D’abord parce que l’agriculture ne m’est pas étrangère, puisque je suis issu d’une famille de producteurs dans les Antilles. D’autre part, j’ai fréquenté des amis agriculteurs dans la Beauce, où j’ai vécu trois ans. La vision de ces champs à perte de vue m’a toujours impressionnée. Elle est probablement à l’origine de ce rêve d’une planète verte que porte le roman. À l’opposé de cela, il y a mon expérience de l’Afrique, avec la faim, la sécheresse, les manoeuvres des commerciaux des grosses sociétés céréalières américaines… Cela a façonné la dialectique du roman: d’un côté un chercheur idéaliste en quête du maïs qui nourrira l’humanité, de l’autre la récupération de ce rêve, qui le transforme en catastrophe humanitaire. Ce nouveau maïs transgénique tourne au désastre.

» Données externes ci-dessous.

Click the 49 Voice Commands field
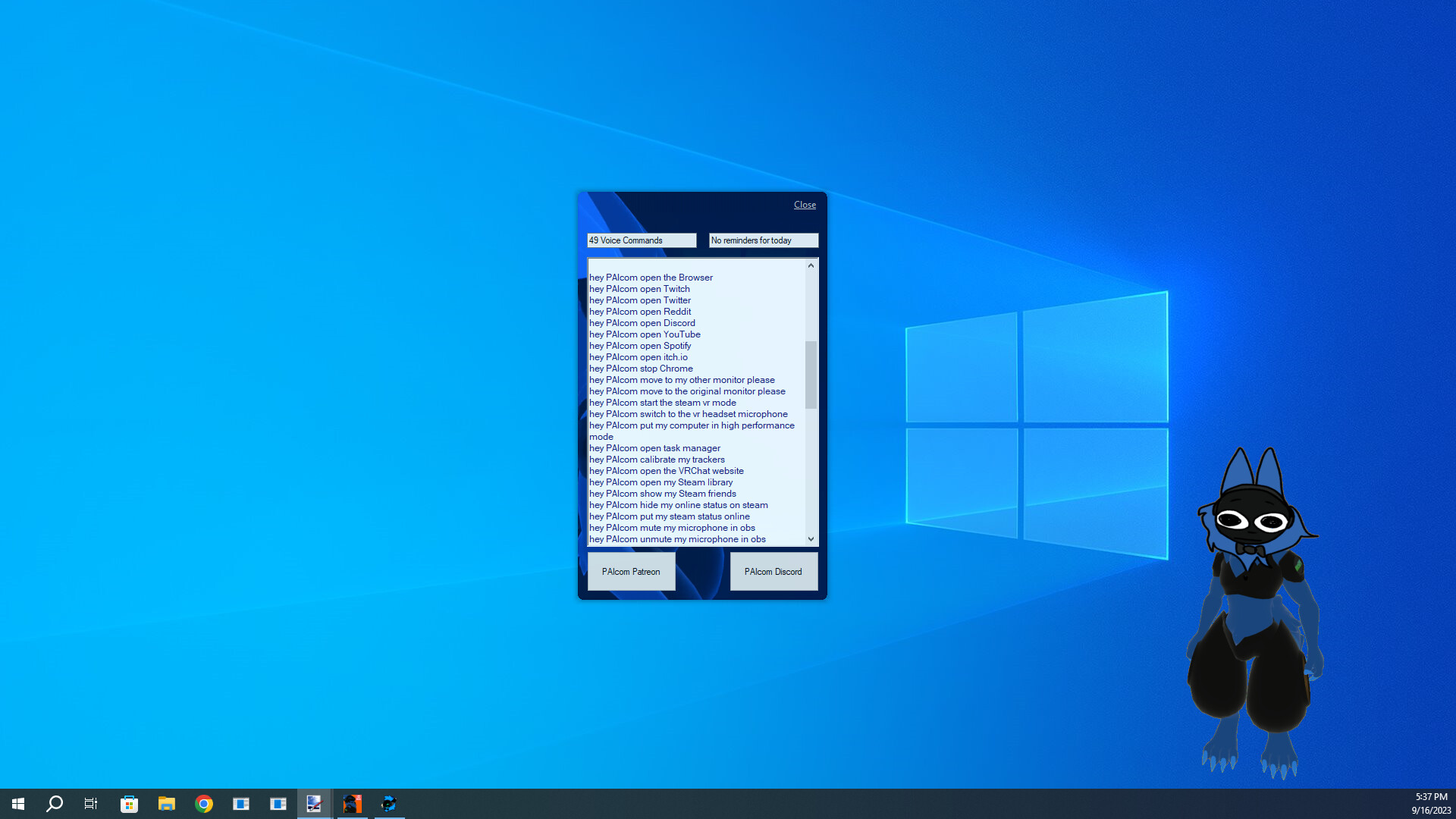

C’est une charge contre les OGM ?

Non. Ce qui m’intéresse dans la manipulation génétique, c’est son côté Docteur Jekyll et Mister Hyde. Elle fait rêver les industriels et effraie des populations mal informées. Cette opposition constitue un vrai support de thriller, qui consiste à jouer avec la peur du lecteur pour l’amener à réfléchir. Tous les scientifiques que j’ai interrogés m’ont expliqué qu’il y a des solutions pour nourrir le monde entier, notamment grâce aux manipulations génétiques du maïs ou du blé. On a les outils, on a les personnes, mais rien ne bouge. Ce livre est un coup de gueule contre une écologie transformée en religion, qui professe une peur millénariste de fin du monde, mais aussi contre une posture anti-écologique où l’on retrouve le même extrémisme. Pour moi, être contre les OGM aujourd’hui est une aberration, tout comme être totalement pour.

Vous présentez toutefois les chercheurs comme des apprentis sorciers.

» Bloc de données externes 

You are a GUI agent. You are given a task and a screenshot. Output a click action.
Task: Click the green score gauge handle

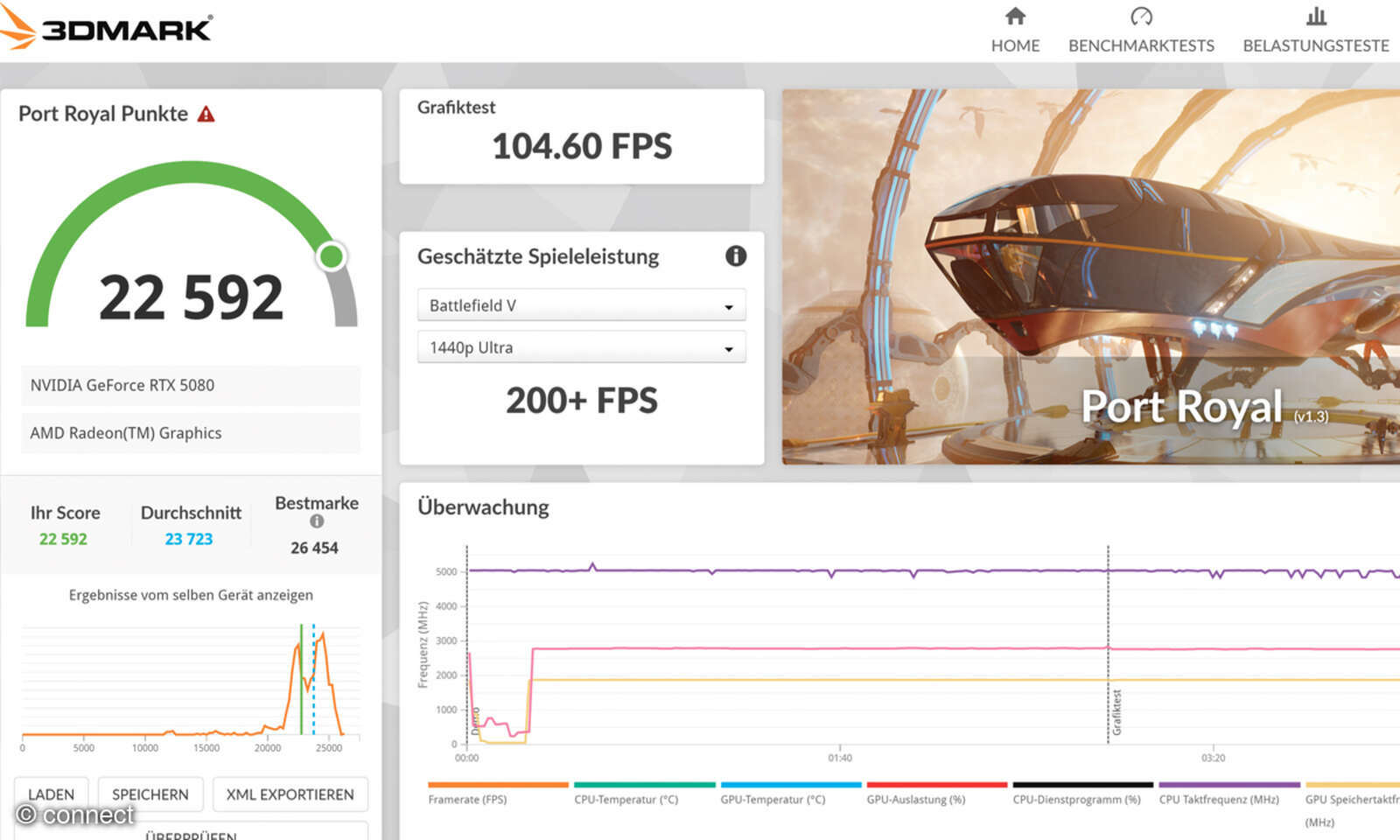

Je ne suis pas d’accord avec vous. Ismaïlovski, le chercheur au coeur de l’intrigue, est un grand naïf qui veut trouver la semence parfaite pour sauver l’humanité. Mais on le fait disparaître avant qu’il soit allé au bout de ses travaux. Je laisse planer le doute : peut-être aurait-il pu corriger les problèmes engendrés par ce maïs. Les chercheurs sont des rêveurs qui ne comprennent pas l’inquisition anti-OGM. Mais parallèlement à cela, dans l’enquête que j’ai faite pour écrire le livre, j’ai vu de grands labos et des sociétés industrielles qui ne recherchent que la rentabilité financière et la protection de leurs marchés. Les apprentis sorciers ne sont pas les chercheurs, mais les financiers et les politiques qui laissent mettre en place des systèmes non protégés conduisant à des catastrophes.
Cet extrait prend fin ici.